The Reserve Bank of India, in its Monetary Policy Report, has sharply altered the outlook for India's economic recovery underlining the pandemic's deepening impact on South Asia's engine of growth. Prior to the outbreak of COVID-19, the outlook for growth for 2020-21 was looking up owing to bumper rabi harvest and higher food prices during 2019-20, improved transmission of past reductions in the policy rate to bank lending rates and reductions in the goods and services tax (GST) rates. The COVID-19 pandemic has drastically altered this outlook.
Optimism in the manufacturing sector for the quarter ahead had improved in the January-March 2020 round of the Reserve Bank's industrial outlook survey, reflecting expectations of higher production, order books, capacity utilisation, employment conditions, exports and overall business situation, In view of the intensification of COVID-19, a quick survey with select parameters was specially conducted during March 18-20 to capture business sentiments. From the limited responses received, a considerable worsening of the key demand indicators is seen in the outlook for Q1:2020-21.

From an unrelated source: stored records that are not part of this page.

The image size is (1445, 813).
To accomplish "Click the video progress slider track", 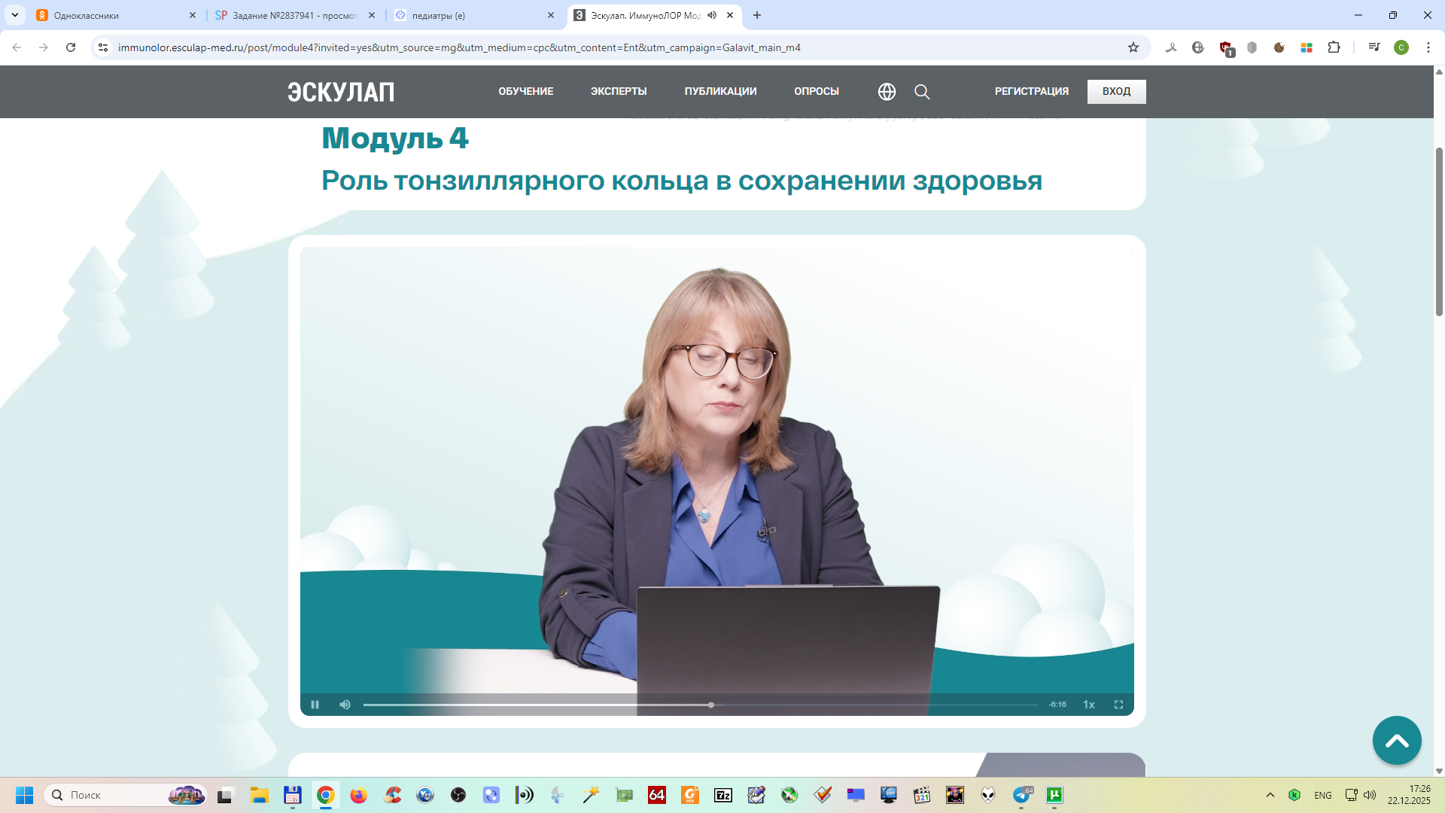I will pyautogui.click(x=865, y=705).
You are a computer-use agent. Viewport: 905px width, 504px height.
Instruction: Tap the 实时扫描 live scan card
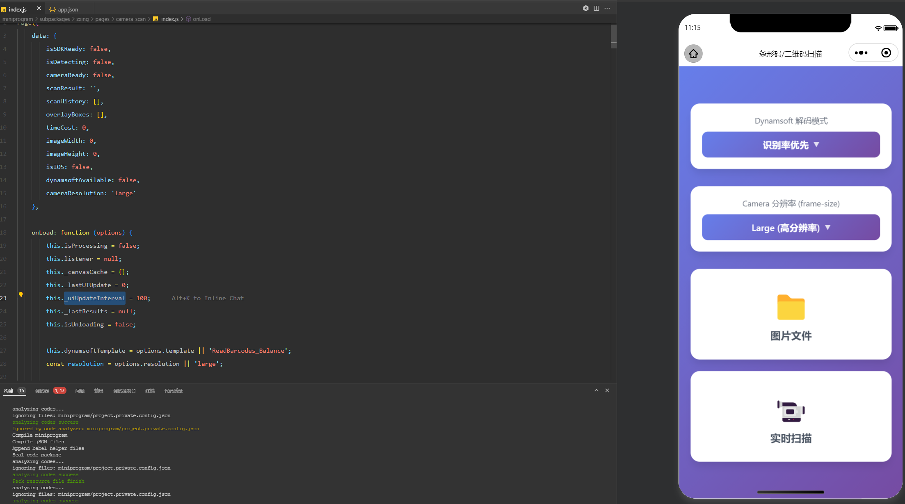coord(791,417)
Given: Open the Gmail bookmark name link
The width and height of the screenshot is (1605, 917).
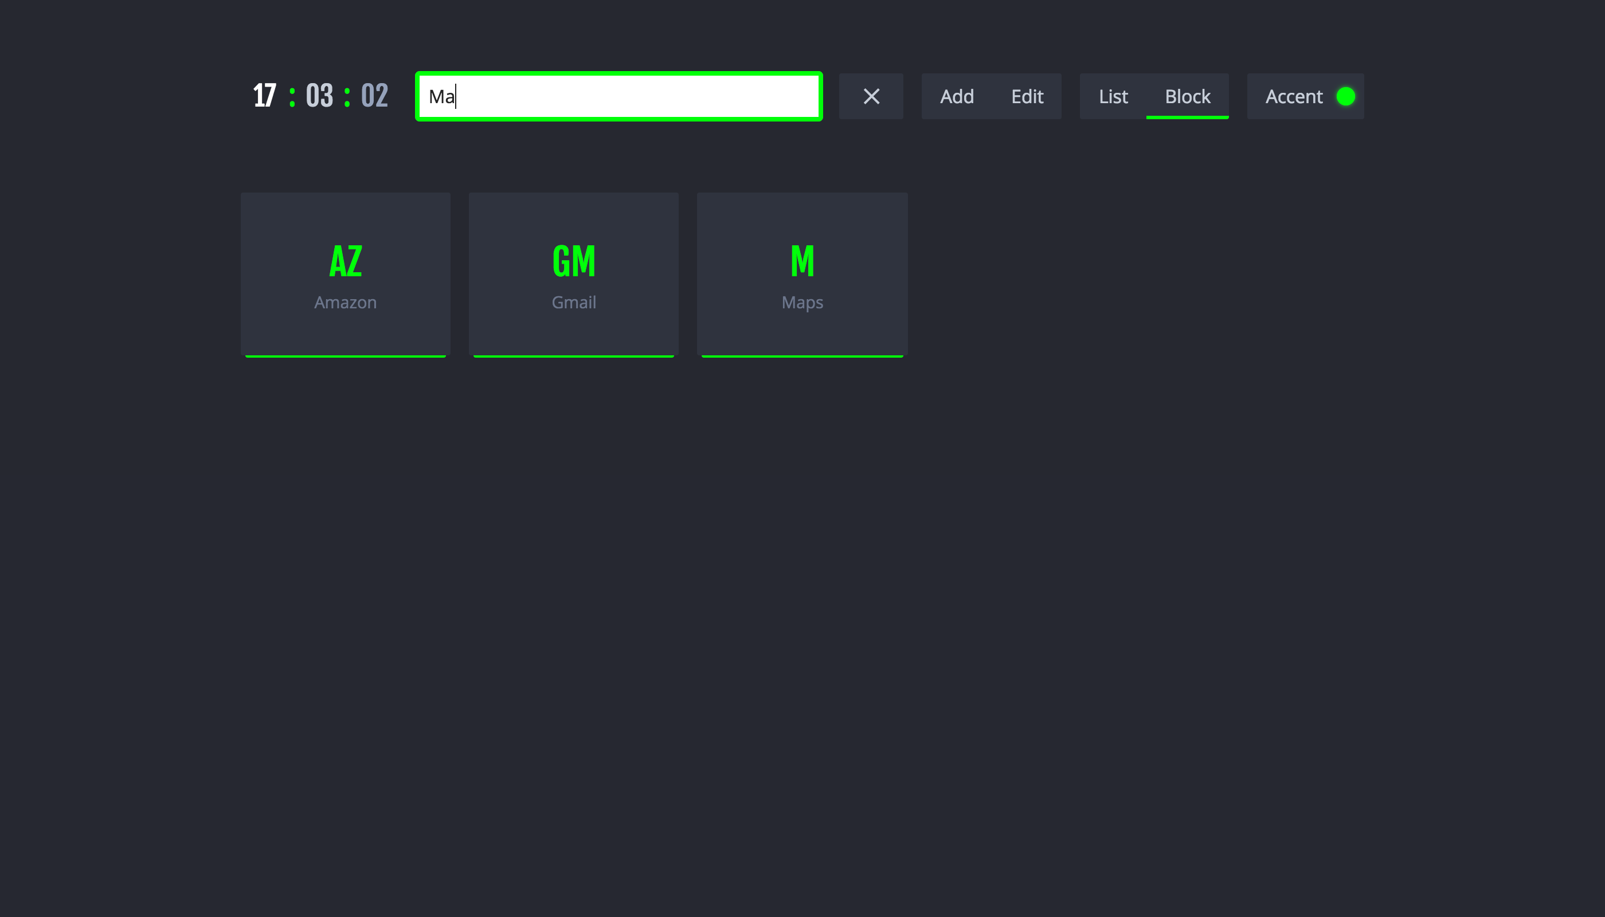Looking at the screenshot, I should pyautogui.click(x=573, y=302).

The global economy is expected to slump into recession in 2020, as post-COVID projections indicate. The sharp reduction in international crude oil prices, if sustained, could improve the country's terms of trade, but the gain from this channel is not expected to offset the drag from the shutdown and loss of external demand. India has not been spared from the exponential spread of COVID-19 and by April 7, more than 4,700 cases had been reported. While efforts are being mounted on a war footing to arrest its spread, COVID-19 would impact economic activity in India directly through domestic lockdown. Second round effects would operate through a severe slowdown in global trade and growth. More immediately, spillovers are being transmitted through finance and confidence channels to domestic financial markets. These effects and their interactions would inevitably accentuate the growth slowdown, which started in Q1:2018-19 and continued through H2:2019-20.